--- Begin ---

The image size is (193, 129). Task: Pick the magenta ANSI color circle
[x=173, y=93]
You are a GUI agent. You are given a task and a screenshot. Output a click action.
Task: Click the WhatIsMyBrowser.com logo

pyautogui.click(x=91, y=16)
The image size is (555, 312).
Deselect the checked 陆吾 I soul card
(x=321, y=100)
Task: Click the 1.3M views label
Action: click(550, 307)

--- End ---
--- Begin ---

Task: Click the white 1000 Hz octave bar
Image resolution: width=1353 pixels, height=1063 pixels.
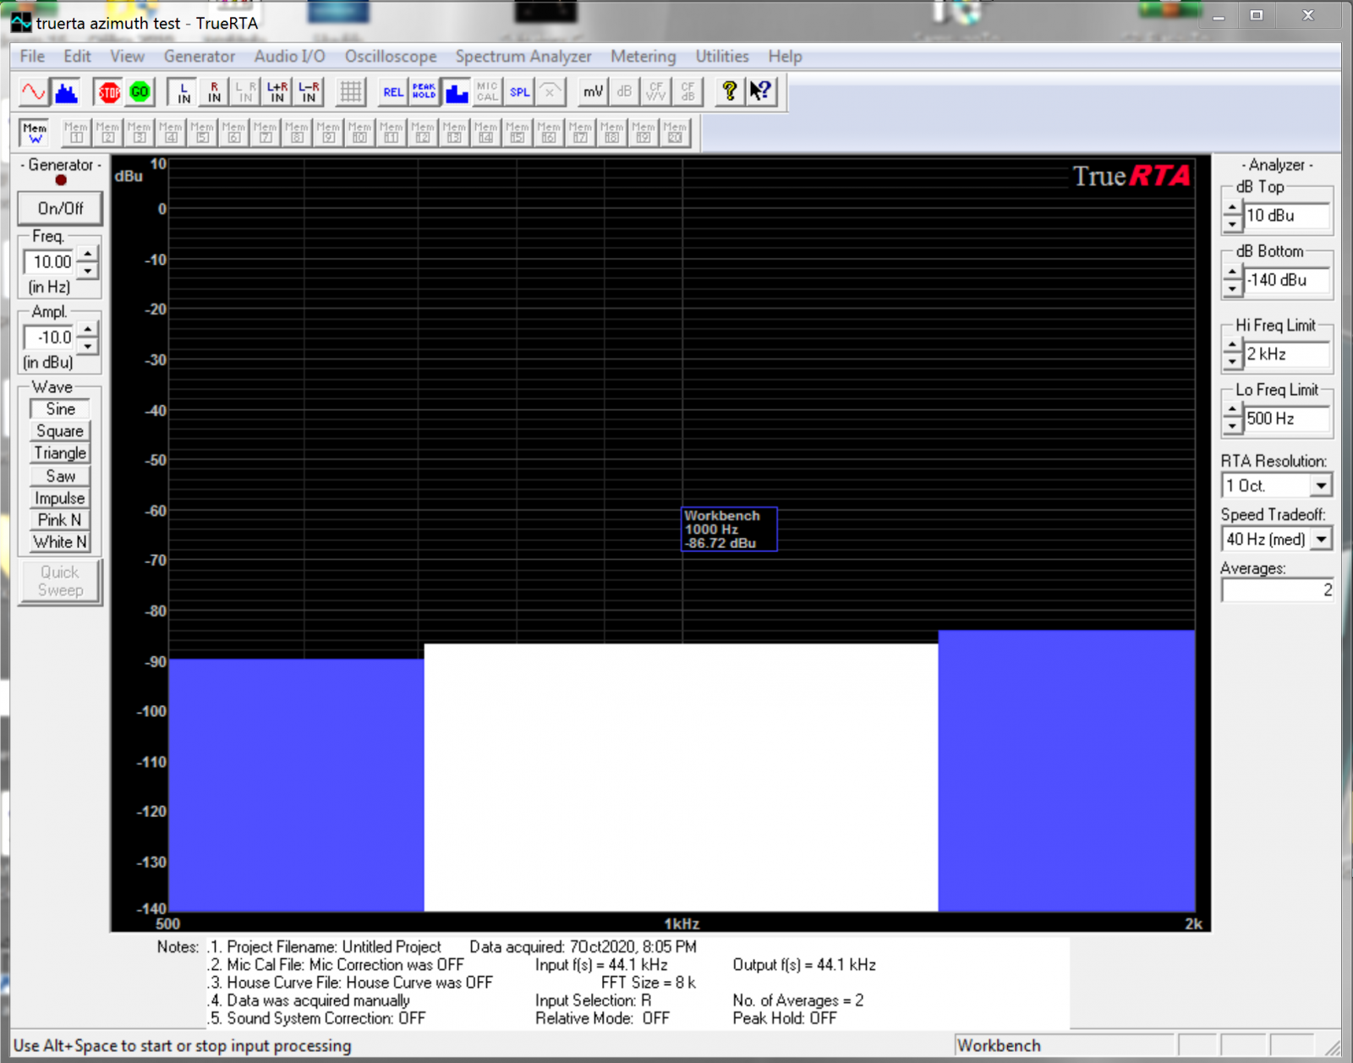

--- End ---

◆ **What you are asked to do**:
Extract the lines starting at the line containing "Task: Click the white 1000 Hz octave bar" and ending at the line containing "Image resolution: width=1353", inclusive, and repeat them precisely as they appear among the items.

◆ **The reply**:
Task: Click the white 1000 Hz octave bar
Image resolution: width=1353 pixels, height=1063 pixels.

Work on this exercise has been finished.